* ОТРЫВОК
+---+
В одном из своих величайших произведений, а именно „Таис“, Анатоль Франс говорит про Таис, что в движениях ее тела была мысль. Это же самое мы можем сказать про изобразительную форму творчества Мазереля. В изгибах его линий, в сочетании светотеней выражается концентрированная мысль. Благодаря этому, Мазераль значителен не только своей формой, но и своим волнующим содержанием. Богат содержанием может быть только художник, владеющий в совершенстве формой.
Надеюсь, что вы не упрекнете меня в злоупотреблении вашим вниманием, если я позволю себе процитировать еще одного большого французского писателя, а именно Жюля Ромэна, который в предисловии к изданию гравюр говорит, что если бы все художники овладели в совершенстве формой, то им не оставалось бы ничего другого, как совершенствовать выразительность содержания изображений. Для нас эта мысль очень полезна. Она подтверждает, что когда мы боремся в нашем искусстве за реализм, тем самым являемся сторонниками самой высокой и самой совершенной художественной формы, ибо только владея ею, можно дать наиболее реальное содержание…
Тот же Жюль Ромэн совершенно справедливо говорит, что труднее всего быть именно реалистом. И вот на этом трудном, но достойном пути стоит один из величайших художников современности, которого мы имеем удовольствие здесь видеть и картины и гравюры которого скажут нашему уму и сердцу о нем и его творчестве гораздо больше, чем все теоретизирования».
Эту речь я начинал за обедом в столовке СНК и сам ее перевел.
Вечером по наряду МК отправился на доклад о международном положении в текстильный институт. На путевке значилось, что должно быть 500 человек. Пришел — в аудитории дремали человек 20, а рядом с аудиторией любители из студентов разучивали песню: «И кто с песней по жизни шагает, Тот никогда и нигде не пропадет» — из фильма «Веселые ребята».
Ко мне подошла унылая женщина без возраста, секретарь парткома, и жаловалась на то, что митинг не мог состояться, так как все ушли на демонстрацию по поводу открытия метро. Я заявил, что не буду выступать перед 20 человеками. Секретарь говорила, что часам к 11–12 ночи (начало митинга назначено на 9 час. вечера) подойдут многие. Я ответил, что очень ценю время и два часа ждать не могу.
— А вы начинайте сейчас, покуда то да се, — все и соберутся, — убеждала меня руководительница парторганизации.
Я отказался наотрез и позвонил в МК, секретарше пришлось умаливать швейцара открыть комнату, где телефон. В коридоре, где она умоляла швейцара, а я стоял и ждал, с обеих сторон пахло ватерклозетами, а у старика-сторожа было поистине княжеское лицо. Да и кричал-то он как-то уж очень литературно.
Из МК зав. пропагандой ответил, что они парторганизацию текстильного института взгреют.
Опять много думал о детях.
+---+
* ИСХОДНЫЕ ДАННЫЕ
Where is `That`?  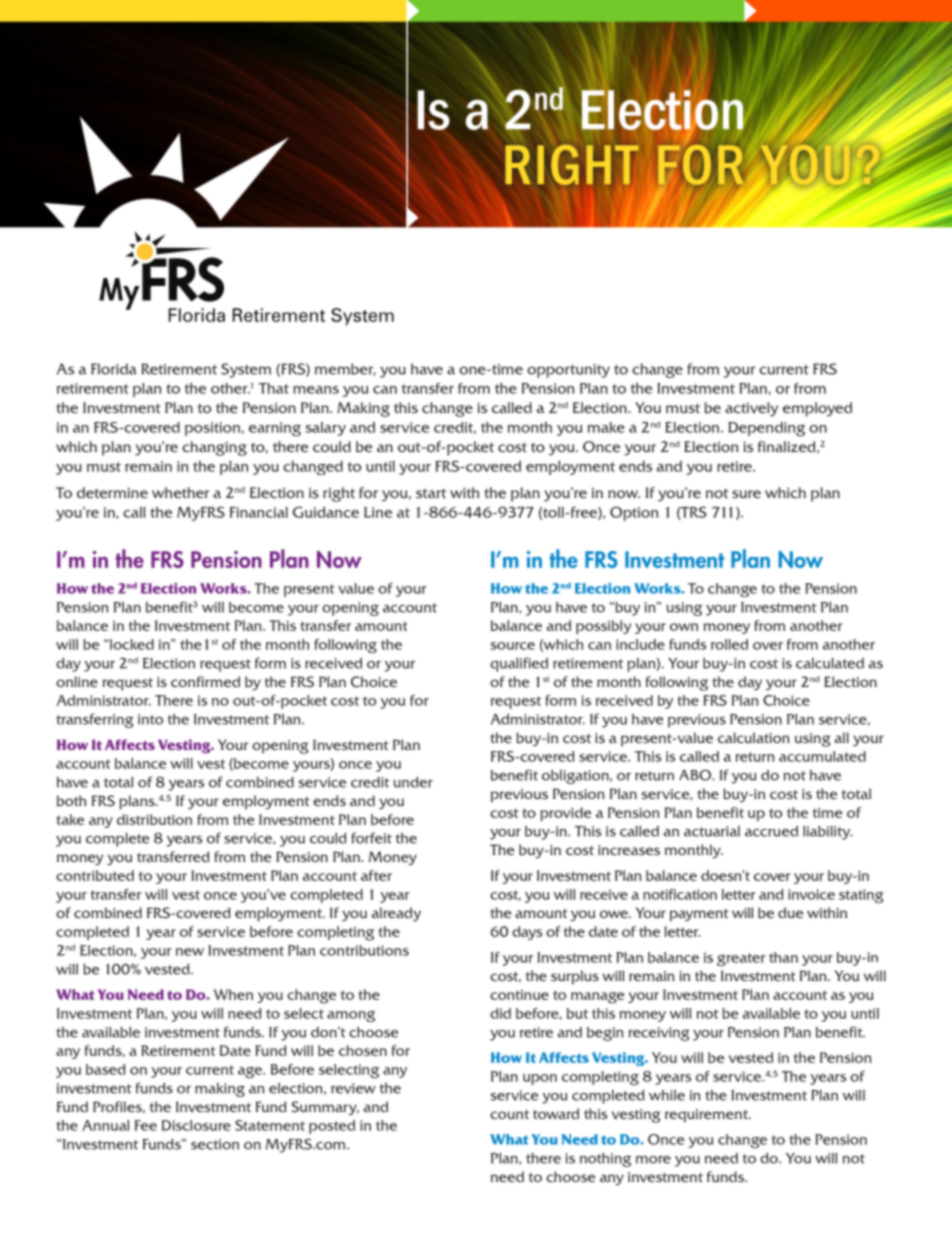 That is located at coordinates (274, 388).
+---+
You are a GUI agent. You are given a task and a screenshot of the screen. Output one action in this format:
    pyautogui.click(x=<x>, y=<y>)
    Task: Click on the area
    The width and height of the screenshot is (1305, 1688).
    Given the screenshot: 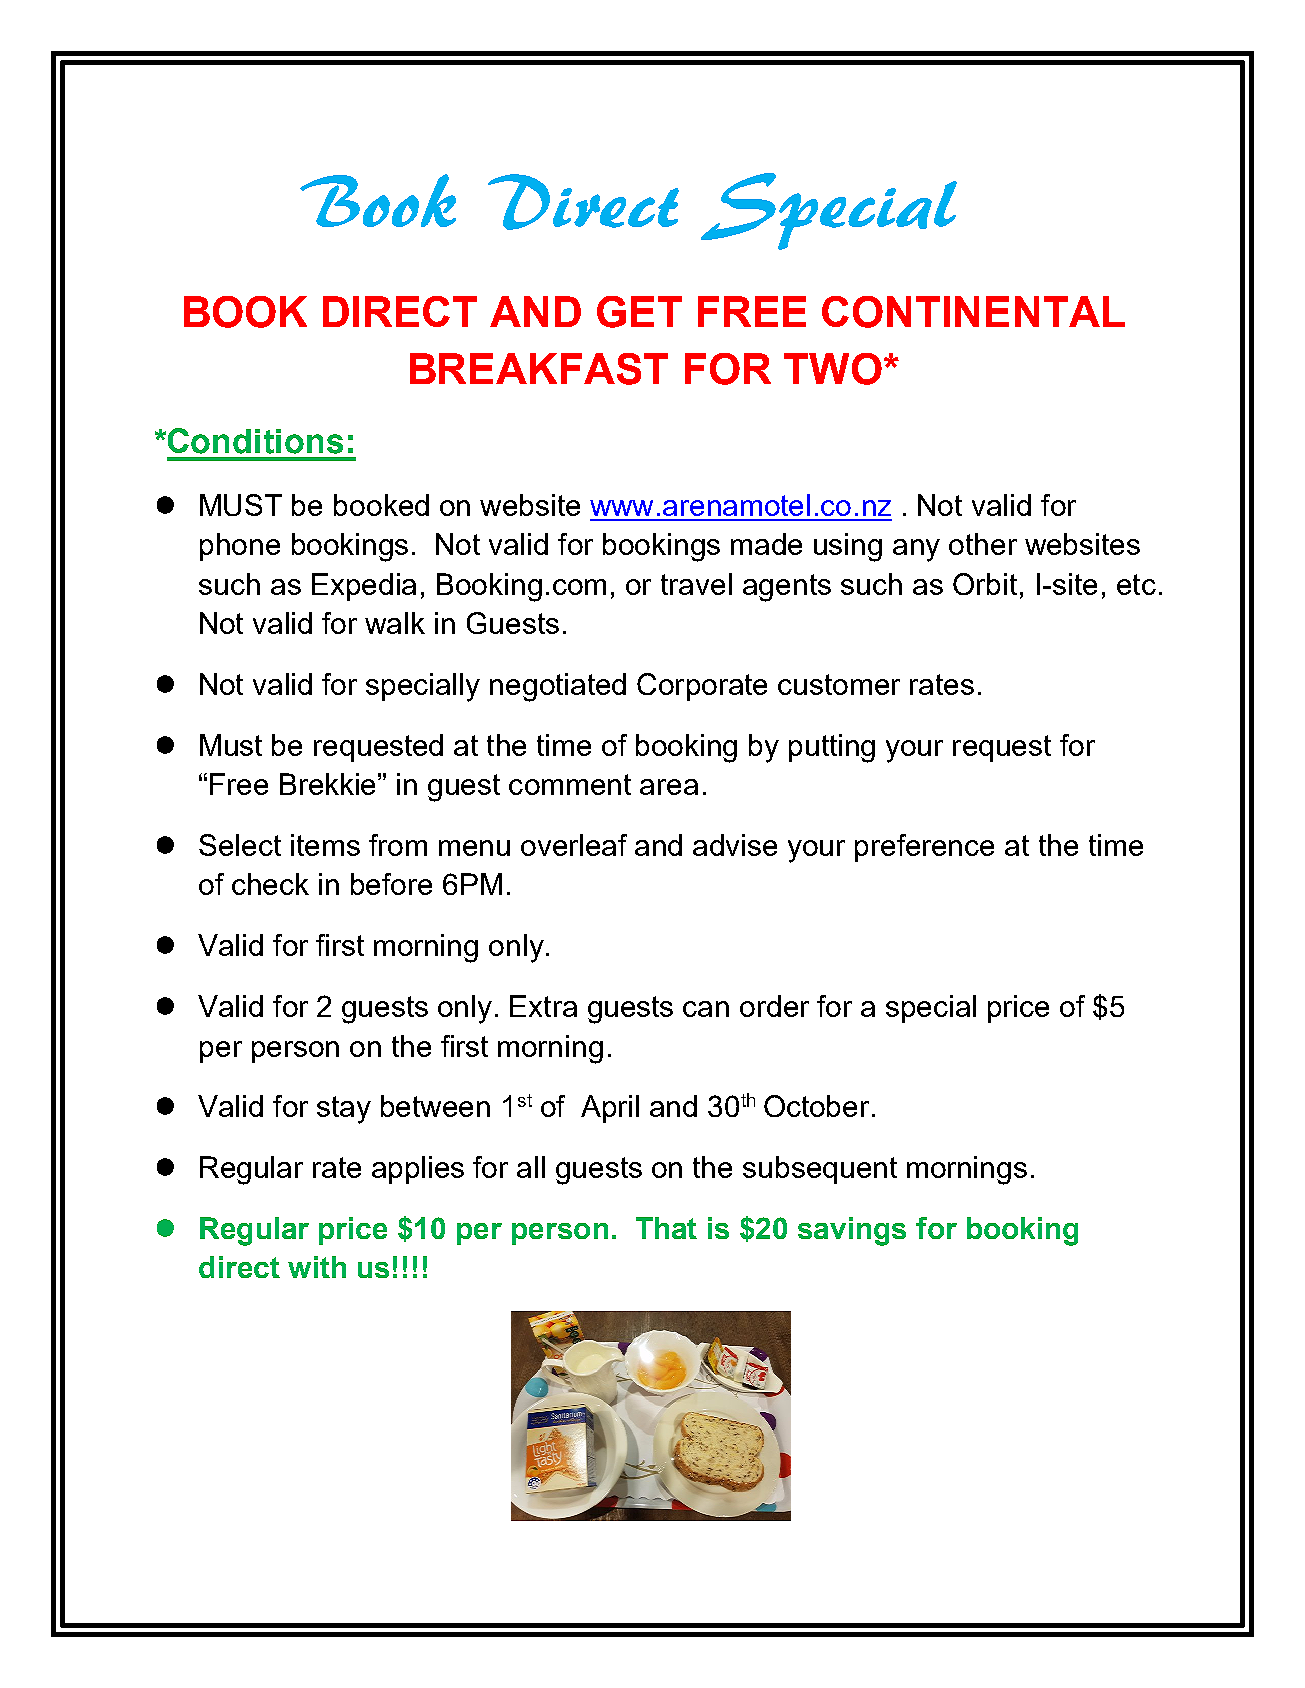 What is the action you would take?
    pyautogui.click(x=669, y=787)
+---+
* УКАЗАНИЯ
(a) Сколько человек, согласно путевке, должно было прийти на доклад в текстильном институте, если верить отрывку о Мазереле и текстильном институте?
(b) Повторите из отрывка о Мазереле и текстильном институте фрагмент от слов «Ко мне подошла» до слов «текстильного института взгреют.» включительно.
(c) Подхватите отрывок о Мазереле и текстильном институте и продолжите его сразу после последнего предложения.

* ОТВЕТЫ ПО ЗАДАНИЯМ
(a) Согласно путевке, там должно было быть 500 человек.

(b)
Ко мне подошла унылая женщина без возраста, секретарь парткома, и жаловалась на то, что митинг не мог состояться, так как все ушли на демонстрацию по поводу открытия метро. Я заявил, что не буду выступать перед 20 человеками. Секретарь говорила, что часам к 11–12 ночи (начало митинга назначено на 9 час. вечера) подойдут многие. Я ответил, что очень ценю время и два часа ждать не могу.
— А вы начинайте сейчас, покуда то да се, — все и соберутся, — убеждала меня руководительница парторганизации.
Я отказался наотрез и позвонил в МК, секретарше пришлось умаливать швейцара открыть комнату, где телефон. В коридоре, где она умоляла швейцара, а я стоял и ждал, с обеих сторон пахло ватерклозетами, а у старика-сторожа было поистине княжеское лицо. Да и кричал-то он как-то уж очень литературно.
Из МК зав. пропагандой ответил, что они парторганизацию текстильного института взгреют.

(c)
17 мая
Завтрак у французского посла Альфана. Он давал коммюнике о беседе Лаваль-Сталин-Молотов-Литвинов. Мазерель говорил мне, в какое же положение попали теперь после такого коммюнике (было заявлено, что Сталин понимает необходимость государственной обороны Франции) коммунисты французские и всех стран. Симпатичное радушное лицо Мазереля было очень-очень обескуражено. Будто плохое узнал о своей возлюбленной.
Поехал вечером с детьми в Морозовку.
Из Морозовки звонил Ворошилову. Обещал принять меня как-нибудь… Когда же это? Ведь мне переговорить с ним так важно. Я хочу настоящей работы, а не службы метрдотеля во всесоюзном масштабе.
Перед отъездом дети показали мне свои рваные башмаки. Пришлось сначала ехать в ВОКС обувать их.
Тупой труд ухода за детьми, которые расхлябались, будучи выброшенными из семейных рамок. Жена торопится с отъездом. Но я не могу отдать ей сына.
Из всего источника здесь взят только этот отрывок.